• [EXCERPTED TEXT]:
+---+

Approximately one in eight women will develop breast cancer, as will approximately one in 100 men. Advances are constantly being made in breast cancer research, making treatment more effective. No matter how far treatment advances, though, the most important step in treating breast cancer is early detection and diagnosis. Mammograms are the most effective way of diagnosing breast cancer, but many insurances do not cover an annual preventative mammogram for women under 40 and never for men. These insurance companies are likely to cover the cost of a mammogram if there is cause for suspicion of cancer. Approximately 40% of breast cancer diagnoses are made on individuals who noticed something abnormal during a self breast exam.
A self breast exam is pretty much exactly what it sounds like. The patient examines his/her own breasts for any changes. Many different sources provide different routines for completing a self exam. This author has determined WebMD’s guide, linked in the references at the end of this article, to be the most thorough. An extremely brief overview of this guide includes:
Visual exam – Examine your breasts in the mirror, checking the color, shape, and size. Look at your nipples to make sure they look the same, ensuring that position has not altered and that the nipple has not become inverted. Look for any fluid coming out of the nipples. Do this in varying positions, such as looking straight at the mirror, then turning to view your body in profile.
Lying Down – Lying flat on your back allows the breast tissue to distribute evenly and thin out, making it easier to feel any lumps or irregularities. Though the left breast is being used an example, start with whichever side you are more comfortable with. Raise your left arm, placing the left hand behind your head. Use your right hand to feel your left breast in a pattern – some people like to feel the breast tissue in a circular pattern, starting around the nipple and working out towards the armpit, while others prefer moving in straight lines up and down, working from the center of the chest to the armpit. As long as the entire area – from the collarbone to the top of the abdomen, from the cleavage to the armpit – is being covered fully, there is no wrong pattern.

+---+

• [AVAILABLE DATA]:
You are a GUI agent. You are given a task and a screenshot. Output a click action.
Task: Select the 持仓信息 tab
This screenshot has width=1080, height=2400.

+---+

• [EXERCISE INSTRUCTIONS]:
1. In the text on breast self-exams, translate this sentence into Spanish: "These insurance companies are likely to cover the cost of a mammogram if there is cause for suspicion of cancer."
2. Continue the text on breast self-exams from the point where it stops.

• [TASK-BY-TASK ANSWERS]:
1. Es probable que estas compañías de seguros cubran el costo de una mamografía si existen motivos para sospechar de cáncer.

2.
Standing or sitting – Following the same pattern used during the lying down exam, examine your breasts in a standing or sitting position. Many people find this easiest to do while in the shower, but this is not a requirement.
Contact your doctor if you notice any of the following at any point in your self exam:
An area that is noticeably different from the other areas in any way
A lump or thickening that does not change in correlation with the menstrual cycle
Any change in size or shape of the breast
A lump or mass that may feel “marble-like” and may be as small as a pea
A change in the appearance or feel of the skin
Any discharge from the nipple
Redness of the skin
Establishing a routine self exam procedure will help you become familiar with the normal feel of your breast tissue, making it easier to discover any abnormalities. Completing a thorough self exam once a month should be adequate to achieve these results.